§ **TASK STATEMENT**:
Please reproduce the material below word for word, from its first line through the line holding "center [1510, 182].", inclusive.

#### ENTRIES ####

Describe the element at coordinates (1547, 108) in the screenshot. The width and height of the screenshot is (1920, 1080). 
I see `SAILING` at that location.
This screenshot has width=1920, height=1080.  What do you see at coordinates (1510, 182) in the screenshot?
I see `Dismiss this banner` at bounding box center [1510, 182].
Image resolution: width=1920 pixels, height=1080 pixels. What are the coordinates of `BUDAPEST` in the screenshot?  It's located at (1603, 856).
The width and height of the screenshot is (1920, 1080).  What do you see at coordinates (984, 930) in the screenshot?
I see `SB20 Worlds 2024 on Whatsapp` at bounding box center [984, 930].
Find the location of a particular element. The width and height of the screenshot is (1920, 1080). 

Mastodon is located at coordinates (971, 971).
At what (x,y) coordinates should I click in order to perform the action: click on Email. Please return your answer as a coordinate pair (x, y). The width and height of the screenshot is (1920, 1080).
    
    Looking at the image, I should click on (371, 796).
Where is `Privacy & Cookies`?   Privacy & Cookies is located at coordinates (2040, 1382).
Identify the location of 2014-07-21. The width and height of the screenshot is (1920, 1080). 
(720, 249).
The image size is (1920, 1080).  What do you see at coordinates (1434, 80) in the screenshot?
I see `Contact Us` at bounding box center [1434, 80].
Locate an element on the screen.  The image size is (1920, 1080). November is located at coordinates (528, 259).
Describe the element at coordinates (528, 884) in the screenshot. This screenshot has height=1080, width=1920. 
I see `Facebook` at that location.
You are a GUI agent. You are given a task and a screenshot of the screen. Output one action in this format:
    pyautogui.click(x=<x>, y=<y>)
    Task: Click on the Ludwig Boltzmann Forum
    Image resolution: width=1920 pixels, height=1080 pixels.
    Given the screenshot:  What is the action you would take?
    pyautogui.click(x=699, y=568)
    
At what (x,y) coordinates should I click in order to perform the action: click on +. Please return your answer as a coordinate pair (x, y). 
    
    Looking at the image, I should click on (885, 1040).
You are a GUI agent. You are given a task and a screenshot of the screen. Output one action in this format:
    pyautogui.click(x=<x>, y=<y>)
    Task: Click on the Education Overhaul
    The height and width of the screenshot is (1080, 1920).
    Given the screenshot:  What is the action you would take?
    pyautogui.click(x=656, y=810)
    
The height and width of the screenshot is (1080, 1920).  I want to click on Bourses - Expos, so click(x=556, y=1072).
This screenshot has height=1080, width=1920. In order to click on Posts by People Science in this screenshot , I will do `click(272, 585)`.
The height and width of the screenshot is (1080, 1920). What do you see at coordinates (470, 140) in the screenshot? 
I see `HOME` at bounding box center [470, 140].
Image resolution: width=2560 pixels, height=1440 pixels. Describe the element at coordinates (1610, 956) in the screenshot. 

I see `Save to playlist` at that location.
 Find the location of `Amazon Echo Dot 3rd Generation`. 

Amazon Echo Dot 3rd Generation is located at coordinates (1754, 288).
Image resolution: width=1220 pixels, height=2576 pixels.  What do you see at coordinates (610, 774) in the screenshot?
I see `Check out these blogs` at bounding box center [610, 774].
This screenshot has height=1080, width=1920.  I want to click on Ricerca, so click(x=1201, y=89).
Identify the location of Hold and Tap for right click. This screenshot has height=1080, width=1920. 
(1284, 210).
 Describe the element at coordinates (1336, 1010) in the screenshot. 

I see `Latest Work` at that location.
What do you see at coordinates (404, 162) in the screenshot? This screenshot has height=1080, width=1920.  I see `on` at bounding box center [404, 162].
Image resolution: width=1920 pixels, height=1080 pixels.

####

§ **TASK RESPONSE**:
Describe the element at coordinates (1547, 108) in the screenshot. The width and height of the screenshot is (1920, 1080). 
I see `SAILING` at that location.
This screenshot has width=1920, height=1080.  What do you see at coordinates (1510, 182) in the screenshot?
I see `Dismiss this banner` at bounding box center [1510, 182].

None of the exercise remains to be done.